The San Gabriel River is best known as one of those sadly neglected huge concrete channels roving through Los Angeles. This one has a sandy bottom instead of concrete a lot of the way, so at least its interesting to look at. But believe it or not, there is actually a river of sorts at its headwaters in the San Gabriel Mountains.

The river emerges from a reservoir, above this its tributaries spread out in many directions, draining the slopes of both Mt. Wilson and Mt. Baldy. Oddly, most of them seem to be named as forks of the river, even insignificant ones. This river has a north fork, a west fork, an east fork, a south fork (which, oddly, is north of the north fork), an 'iron fork' and a 'fish fork'. One of the biggest contributors to this river is known simply as Devils Gorge, as it escaped the curse of the forky-names. A highway was planned to go up Devils Gorge but it was blown out by a big flood and all thats left now is a big bridge. Although this river flows pretty low in the summer and is pretty much 'tamed' now, it must have had some pretty crazy floods back in the day. Perhaps one day it will rip out of its concrete ditch and tear out a chunk of Los Angeles.

One of the four major rivers in the Los Angeles Plain, along with the Rio Hondo, Los Angeles, and Santa Ana.

It has an East Fork that is dry, and rough and desert-like, while the West Fork is much more tame and peaceful, in fact the Forest Service has built several fishing stations along the West Fork. Among the more interesting things along the river is the Bridge to Nowhere located in the Narrows of the East Fork that was left stranded in the Los Angeles Flood of 1938.

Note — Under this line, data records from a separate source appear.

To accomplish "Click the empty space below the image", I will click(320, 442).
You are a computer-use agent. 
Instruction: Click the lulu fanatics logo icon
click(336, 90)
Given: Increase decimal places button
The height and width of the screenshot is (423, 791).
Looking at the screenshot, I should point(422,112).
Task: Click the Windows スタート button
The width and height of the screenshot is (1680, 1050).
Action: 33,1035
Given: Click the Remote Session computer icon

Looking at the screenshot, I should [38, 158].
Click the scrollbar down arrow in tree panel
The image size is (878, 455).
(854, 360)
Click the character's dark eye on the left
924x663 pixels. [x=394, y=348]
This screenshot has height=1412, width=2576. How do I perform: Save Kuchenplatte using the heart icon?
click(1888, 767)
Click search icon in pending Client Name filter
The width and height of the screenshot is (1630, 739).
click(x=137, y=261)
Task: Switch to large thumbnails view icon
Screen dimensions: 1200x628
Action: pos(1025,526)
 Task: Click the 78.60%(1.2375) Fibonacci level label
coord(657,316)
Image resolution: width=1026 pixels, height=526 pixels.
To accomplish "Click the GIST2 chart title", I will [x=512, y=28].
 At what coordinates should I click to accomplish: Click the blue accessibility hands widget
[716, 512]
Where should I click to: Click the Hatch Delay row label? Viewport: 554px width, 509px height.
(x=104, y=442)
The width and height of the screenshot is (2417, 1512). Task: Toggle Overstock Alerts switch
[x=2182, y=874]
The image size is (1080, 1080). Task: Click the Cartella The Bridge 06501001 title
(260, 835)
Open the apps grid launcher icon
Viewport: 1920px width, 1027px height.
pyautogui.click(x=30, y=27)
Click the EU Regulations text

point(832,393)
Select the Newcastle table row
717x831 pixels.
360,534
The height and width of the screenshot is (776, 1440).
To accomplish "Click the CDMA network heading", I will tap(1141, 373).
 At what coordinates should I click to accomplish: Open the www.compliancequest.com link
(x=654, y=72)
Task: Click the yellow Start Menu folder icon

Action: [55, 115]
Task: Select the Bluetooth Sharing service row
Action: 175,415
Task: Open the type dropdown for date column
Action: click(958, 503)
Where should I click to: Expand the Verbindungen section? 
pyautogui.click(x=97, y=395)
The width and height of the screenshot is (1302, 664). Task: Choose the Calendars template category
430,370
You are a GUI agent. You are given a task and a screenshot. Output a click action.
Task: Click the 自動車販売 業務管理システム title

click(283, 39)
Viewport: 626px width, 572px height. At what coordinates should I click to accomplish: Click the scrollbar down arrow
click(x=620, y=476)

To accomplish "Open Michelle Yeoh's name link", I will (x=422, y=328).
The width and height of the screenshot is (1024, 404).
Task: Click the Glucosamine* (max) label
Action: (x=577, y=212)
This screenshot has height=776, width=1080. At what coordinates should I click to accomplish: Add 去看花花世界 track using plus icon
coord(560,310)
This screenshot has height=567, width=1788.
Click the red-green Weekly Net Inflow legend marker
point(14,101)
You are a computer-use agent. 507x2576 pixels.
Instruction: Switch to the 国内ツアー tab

The West and East Forks of the San Gabriel merge at the San Gabriel Reservoir and after going through the fore mentioned reservoir and the Morris Reservior leave the mountains where it is subjected to channelization, a series of spreading grounds, and two flood control dams (Santa Fe, Whittier Narrows). Most of the water from the mountains is kept above the Whittier Narrows Dam and some of the water is also from reclaimated water.

The San Gabriel Bike Trail also exists. It starts at the other side of the road next to the Angeles National Forest info booth and continues to the end of the San Gabriel in Seal Beach.